Having been involved in information security for over a decade, I have often talked about data management – long before my least favourite acronym (DLP) was used. As any good Information Assurance/Governance/Security professional will know, it is the data that we are most interested in protecting and making available (to the right people!) – not systems. Yet some organisations are still thinking in terms of protecting infrastructure and therefore approaching matters outside in, as opposed to inside out (I.e. starting at the data)

For those that are thinking from the data out, many are wrestling with masses of data that they have accumulated over the years – unstructured data scattered everywhere, archives creaking, throwing more and more money at storage…….in and amongst which they are then trying to figure out how and if to address cloud, consumerisation, and in the mix security.

I continue to be amazed at how many companies will happily throw significant money at storage (the myth of “storage is cheap” amuses me no end) yet put themselves at risk through cutting back on basic common sense security measures – without having a considered approach to data management.

This isn’t just about pushing users to shared drives – which will become less relevant as cloud services continue their march into the enterprise. This is about taking a proactive approach to classification right from the outset, in order to then decide how the data needs to be handled, by whom, where it should live, and for how long.

I’ve mentioned already how this is imperative if organisations are to be able to embrace cloud, although there is a further consideration here. If we look at the size of an average email, it was approx 18k back in the early days of the Internet.
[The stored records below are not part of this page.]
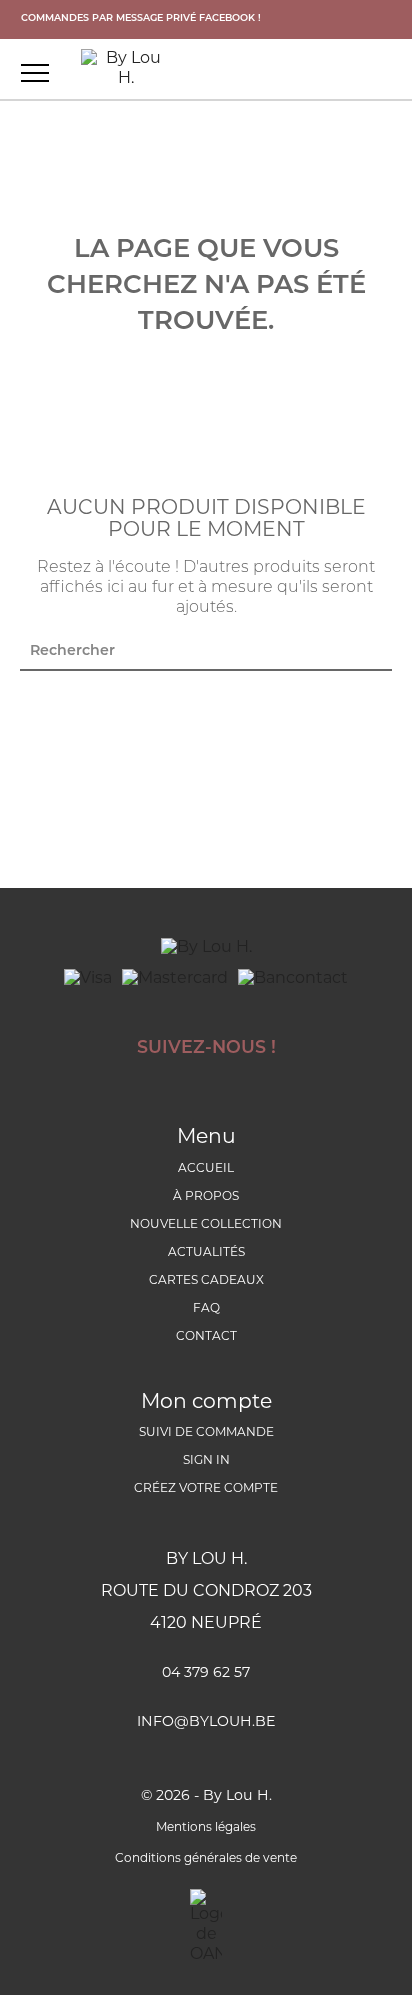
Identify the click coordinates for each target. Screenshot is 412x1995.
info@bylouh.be (206, 1722)
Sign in (206, 1461)
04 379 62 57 (206, 1673)
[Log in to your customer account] (383, 71)
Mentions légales (206, 1828)
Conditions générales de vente (206, 1859)
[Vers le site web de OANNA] (206, 1927)
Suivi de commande (206, 1433)
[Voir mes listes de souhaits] (308, 71)
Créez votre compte (206, 1489)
Depending on who you speak to, that average email is approx 250-300k today – notwithstanding the amount of times an email with document can bounce to and fro in and out of an organisation. 10 years later, an average of 50 emails a day, with many multiple copies of the same document – plus additional revisions – means that up to 80% of storage could be duplication (certainly based on projects I have seen recently)

Cutting this down and getting it under management has several benefits; firstly, significantly reduced operational costs. Secondly, makes security rather easier to implement. Thirdly, the costs for ediscovery are significantly reduced.
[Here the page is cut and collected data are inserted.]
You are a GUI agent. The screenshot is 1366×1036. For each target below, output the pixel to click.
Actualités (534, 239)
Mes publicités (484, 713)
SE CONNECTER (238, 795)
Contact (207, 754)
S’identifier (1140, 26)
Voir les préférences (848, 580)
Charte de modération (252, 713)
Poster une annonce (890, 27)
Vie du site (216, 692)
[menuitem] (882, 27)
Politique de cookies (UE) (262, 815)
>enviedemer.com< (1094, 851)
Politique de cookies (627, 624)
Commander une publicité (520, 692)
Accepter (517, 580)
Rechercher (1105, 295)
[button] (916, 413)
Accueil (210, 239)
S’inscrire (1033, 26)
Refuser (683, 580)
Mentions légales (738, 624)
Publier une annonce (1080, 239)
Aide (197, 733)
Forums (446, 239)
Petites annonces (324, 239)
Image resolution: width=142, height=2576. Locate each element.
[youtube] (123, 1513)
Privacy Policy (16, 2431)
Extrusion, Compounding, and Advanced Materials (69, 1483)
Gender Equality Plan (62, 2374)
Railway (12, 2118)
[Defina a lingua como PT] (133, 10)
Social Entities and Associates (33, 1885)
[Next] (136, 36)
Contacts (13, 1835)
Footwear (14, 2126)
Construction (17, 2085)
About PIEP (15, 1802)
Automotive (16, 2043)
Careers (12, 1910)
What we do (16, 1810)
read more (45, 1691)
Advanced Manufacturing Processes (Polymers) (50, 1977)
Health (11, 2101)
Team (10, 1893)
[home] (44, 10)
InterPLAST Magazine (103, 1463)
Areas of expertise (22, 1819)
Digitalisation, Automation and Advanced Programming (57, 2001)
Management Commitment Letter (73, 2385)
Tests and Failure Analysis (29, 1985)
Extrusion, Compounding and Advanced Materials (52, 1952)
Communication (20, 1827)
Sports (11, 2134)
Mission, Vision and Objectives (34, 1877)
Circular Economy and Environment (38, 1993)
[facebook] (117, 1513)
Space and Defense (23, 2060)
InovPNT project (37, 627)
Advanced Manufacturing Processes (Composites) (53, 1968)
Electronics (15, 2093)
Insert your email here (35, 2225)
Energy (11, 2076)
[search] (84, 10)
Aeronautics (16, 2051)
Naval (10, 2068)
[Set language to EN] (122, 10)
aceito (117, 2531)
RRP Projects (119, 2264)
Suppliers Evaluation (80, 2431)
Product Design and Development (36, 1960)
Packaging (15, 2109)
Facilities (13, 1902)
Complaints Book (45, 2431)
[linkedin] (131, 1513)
Where the 3rd point is concerned, the real risks around data management are yet to be felt. I have come across organisations who’s policy to email retention is 2 years – or even to allow their users to decide on deletion. There is a real risk of organisations entering or being pulled into litigation, to then either see a case fail – or worse be fined – for missing information. Even putting aside these extreme scenarios, it cannot be sensible to pay counsel to trawl through a mass of data when potentially they need only be concerned with the 20% that matters.